Abstract

Geographic variation at an Mhc class I A1 exon was surveyed in 14 populations of coho salmon (Oncorhynchus kisutch) and 15 populations of chinook salmon (O. tshawytscha) inhabiting rivers of British Columbia, Canada. A total of 2,504 fish were sampled using denaturing gradient gel electrophoresis (DGGE), which distinguished 17 alleles in coho salmon and 20 alleles in chinook salmon. Heterozygosity at the A1 locus was moderately high for both coho (0.7) and chinook (0.6) salmon, but sequence divergence was low, with mean inter- and intraspecific nucleotide similarities of approximately 0.96. In a maximum parsimony tree, all of the observed alleles clustered into two trans-specific lineages. Within each lineage, coho and chinook alleles tended to fall into species-specific subclusters. Much of the intraspecific allelic variation within each lineage could be accounted for by nonsynonymous point mutation, indicative of balancing selection. The FST values for both coho (0.11) and chinook (0.13) salmon indicated that much of the allelic diversity was partitioned among populations.
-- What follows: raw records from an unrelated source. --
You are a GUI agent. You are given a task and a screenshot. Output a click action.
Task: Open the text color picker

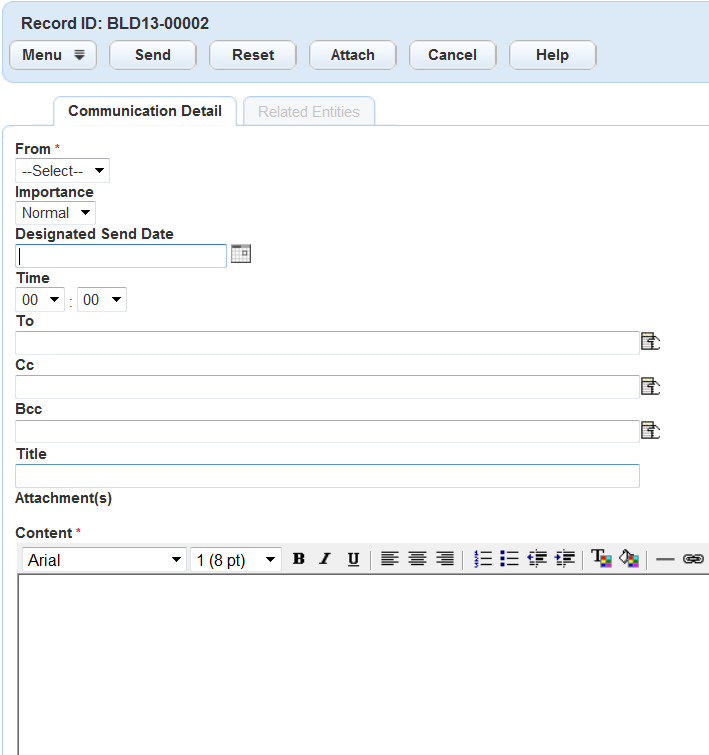(601, 560)
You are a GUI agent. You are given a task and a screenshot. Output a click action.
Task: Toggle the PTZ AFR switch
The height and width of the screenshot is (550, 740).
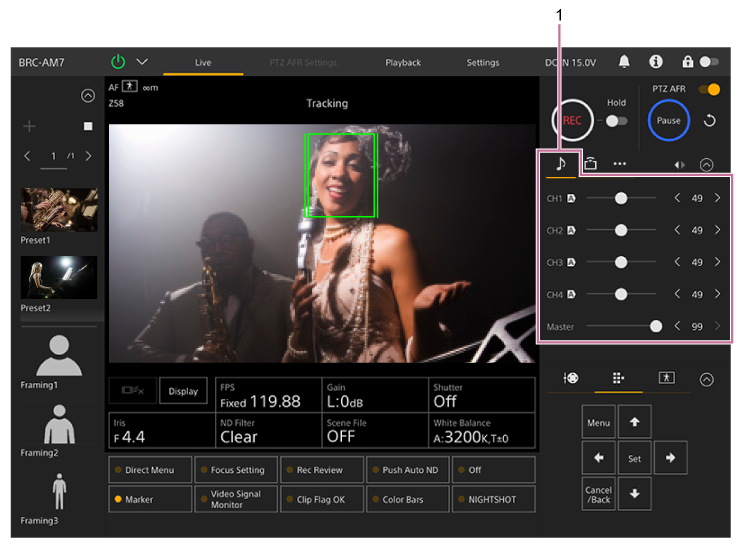click(x=709, y=89)
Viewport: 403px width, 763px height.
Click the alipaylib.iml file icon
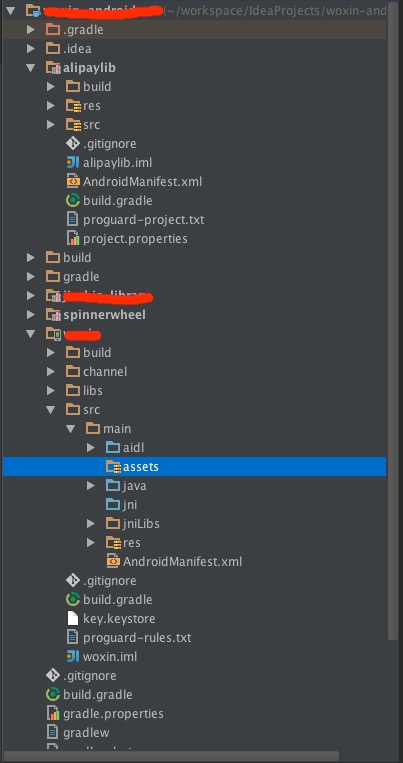[x=73, y=163]
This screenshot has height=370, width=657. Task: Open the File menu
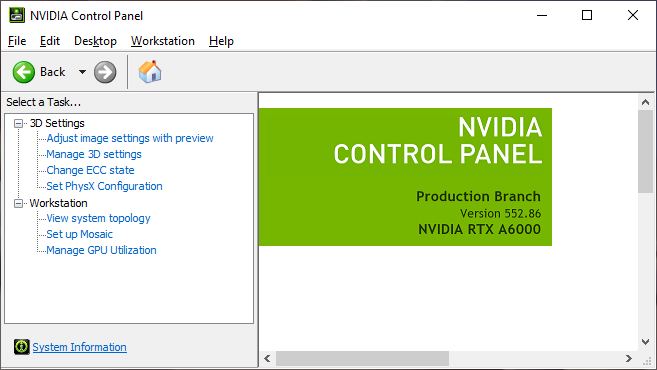coord(17,41)
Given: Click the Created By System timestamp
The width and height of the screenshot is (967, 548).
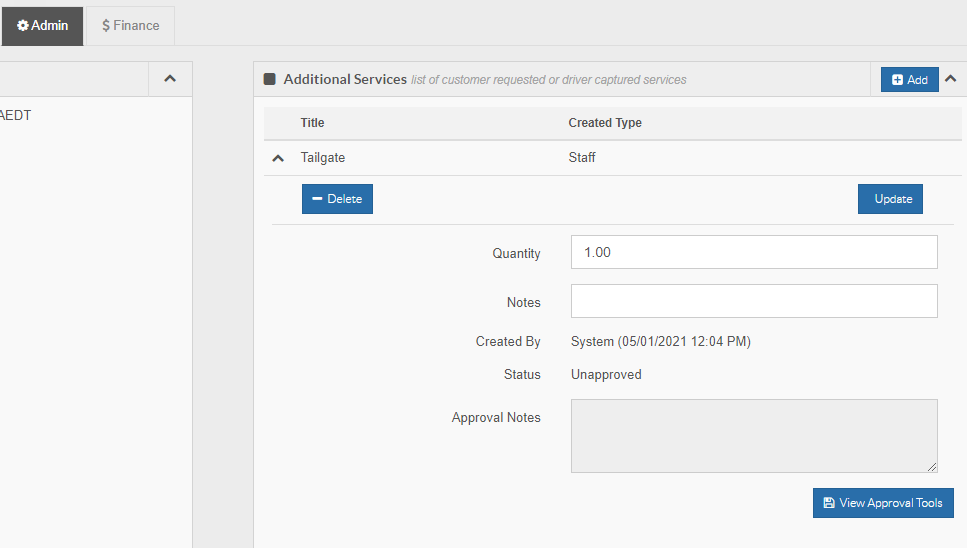Looking at the screenshot, I should coord(660,342).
Neighbor-joining analyses of A1 allelic frequencies among coho and chinook salmon populations showed strong patterns of geographic differentiation similar to those based on neutral genetic markers such as microsatellite loci. Both natural selection and the salmonid zoogeographic history of frequent population bottlenecks have shaped the patterns of diversity observed at this and other Mhc exons in Pacific salmonids.